Иванов, однако ж, замечтался ненадолго. Он потер руку об руку, как это делает иногда нецеремонный человек, когда у него что-нибудь шибко зашевелится на душе, и прибавил в виде заключения:
– Какая досада, что у нас теперь зима! – И потом попросил себе чаю.
И затем пошла у них простая, мирная и задушевная беседа. Варенька не делала больше пытающих вопросов и, казалось, была довольна их выводом. Иванов как будто избегал этих грустно-тяжелых и всегда почти безвыходных мыслей, перед которыми часто останавливается смущенный ум. Эта беседа для ума холодного, для слушателя безучастного показалась бы, может быть, скучна и незначаща: не надо было слушать сердцем, понимать чутко настроенным чувством; она походила на говор, сопровождающий конец дня, когда солнце уже сядет, на западе еще не потухли розовые облака, а уже с другой стороны встал месяц и облил белым светом широкий круг на небе и широкую полосу по земле, и вся природа перед сном спешит договорить свои предсонные, вечерние звуки. Слышен в этих звуках только какой-то неясный говор; ни один из них отрывчато не поразит вашего слуха, но все они составляют одну чудную гармонию, навевают на душу тишину несказанную, и какая-то отрадная и освежительная мысль стелется тогда по душе, как прохладный туман по полю…
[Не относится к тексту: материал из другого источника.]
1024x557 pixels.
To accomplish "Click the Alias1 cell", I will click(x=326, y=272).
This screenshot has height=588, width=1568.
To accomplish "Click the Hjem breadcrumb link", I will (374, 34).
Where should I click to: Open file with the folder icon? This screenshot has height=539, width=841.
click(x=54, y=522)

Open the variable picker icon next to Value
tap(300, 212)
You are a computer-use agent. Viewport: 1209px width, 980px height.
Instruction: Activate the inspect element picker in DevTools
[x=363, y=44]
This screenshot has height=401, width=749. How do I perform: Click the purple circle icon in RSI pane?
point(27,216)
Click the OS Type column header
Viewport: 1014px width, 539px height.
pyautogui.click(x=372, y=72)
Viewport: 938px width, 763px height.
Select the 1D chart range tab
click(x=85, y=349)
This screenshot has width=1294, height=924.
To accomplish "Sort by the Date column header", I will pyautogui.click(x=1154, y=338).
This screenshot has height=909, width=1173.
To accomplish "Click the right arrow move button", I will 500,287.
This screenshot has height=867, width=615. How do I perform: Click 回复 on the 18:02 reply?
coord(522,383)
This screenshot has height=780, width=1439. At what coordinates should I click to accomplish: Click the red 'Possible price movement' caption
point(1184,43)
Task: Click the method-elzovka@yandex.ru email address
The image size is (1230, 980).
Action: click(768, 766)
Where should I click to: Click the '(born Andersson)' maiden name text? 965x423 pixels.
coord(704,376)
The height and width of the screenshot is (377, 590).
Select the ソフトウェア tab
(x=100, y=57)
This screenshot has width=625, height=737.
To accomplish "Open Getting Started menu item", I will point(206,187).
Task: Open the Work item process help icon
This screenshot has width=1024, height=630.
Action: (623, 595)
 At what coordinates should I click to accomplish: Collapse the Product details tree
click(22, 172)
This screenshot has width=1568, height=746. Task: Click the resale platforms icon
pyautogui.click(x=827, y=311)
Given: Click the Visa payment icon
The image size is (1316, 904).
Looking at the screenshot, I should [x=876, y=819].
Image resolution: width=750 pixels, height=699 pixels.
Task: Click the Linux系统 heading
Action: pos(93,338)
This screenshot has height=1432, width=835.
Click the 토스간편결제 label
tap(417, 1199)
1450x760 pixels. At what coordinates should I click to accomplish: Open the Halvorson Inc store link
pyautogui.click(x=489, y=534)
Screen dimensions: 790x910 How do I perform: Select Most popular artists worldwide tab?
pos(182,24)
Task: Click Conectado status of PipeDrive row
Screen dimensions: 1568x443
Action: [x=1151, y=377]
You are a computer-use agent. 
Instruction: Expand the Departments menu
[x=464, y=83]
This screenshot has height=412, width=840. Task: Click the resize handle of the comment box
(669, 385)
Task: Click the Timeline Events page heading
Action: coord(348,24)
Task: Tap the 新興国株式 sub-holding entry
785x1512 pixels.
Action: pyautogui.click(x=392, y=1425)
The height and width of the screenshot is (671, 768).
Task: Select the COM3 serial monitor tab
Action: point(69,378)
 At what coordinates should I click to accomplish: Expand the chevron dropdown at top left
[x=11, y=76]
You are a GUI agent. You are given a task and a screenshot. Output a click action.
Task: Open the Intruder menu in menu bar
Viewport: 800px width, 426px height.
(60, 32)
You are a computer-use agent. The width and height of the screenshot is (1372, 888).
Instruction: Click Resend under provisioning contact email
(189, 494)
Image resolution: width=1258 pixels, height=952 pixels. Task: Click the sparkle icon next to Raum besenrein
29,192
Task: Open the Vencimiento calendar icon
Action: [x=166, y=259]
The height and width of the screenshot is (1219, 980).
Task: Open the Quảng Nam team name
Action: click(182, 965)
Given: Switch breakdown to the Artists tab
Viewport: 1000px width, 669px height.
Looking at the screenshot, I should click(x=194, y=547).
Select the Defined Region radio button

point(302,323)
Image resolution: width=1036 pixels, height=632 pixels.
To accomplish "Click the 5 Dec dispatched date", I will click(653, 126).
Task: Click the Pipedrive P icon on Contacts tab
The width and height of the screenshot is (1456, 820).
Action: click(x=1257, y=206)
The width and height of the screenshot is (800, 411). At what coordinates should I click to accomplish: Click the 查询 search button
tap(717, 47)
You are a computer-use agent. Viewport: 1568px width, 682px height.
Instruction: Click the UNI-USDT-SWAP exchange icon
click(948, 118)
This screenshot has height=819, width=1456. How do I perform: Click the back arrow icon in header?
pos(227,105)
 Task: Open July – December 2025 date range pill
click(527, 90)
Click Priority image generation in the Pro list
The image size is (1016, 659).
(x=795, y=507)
И долго шла у них эта беседа. Часы уже пробили полночь, когда Иванов вспомнил, что почта, вероятно, уже получена, взял фуражку, пожал руку Вареньке и отправился в клуб читать газеты. Варенька не удерживала его, но по уходе его, взяв со стола свечу и проходя мимо часов, подумала, что хорошо бы придумать такие симпатические часы, которые бы очень громко били при одних гостях и молчали при других; потом она вошла в смежную комнату, но вдруг на самом пороге, как будто прикованная, остановилась. Бывают иногда такие неожиданные и так нечаянно поражающие мысли, что на мгновение, как молния, рассыпавшаяся перед глазами, ослепляют и парализируют все способности. Но это длится недолго: рассудок берет мысль в свое ведение и начинает судить ее. Варенька вошла в спальню и, едва слышно вздохнув, притворила за собой дверь.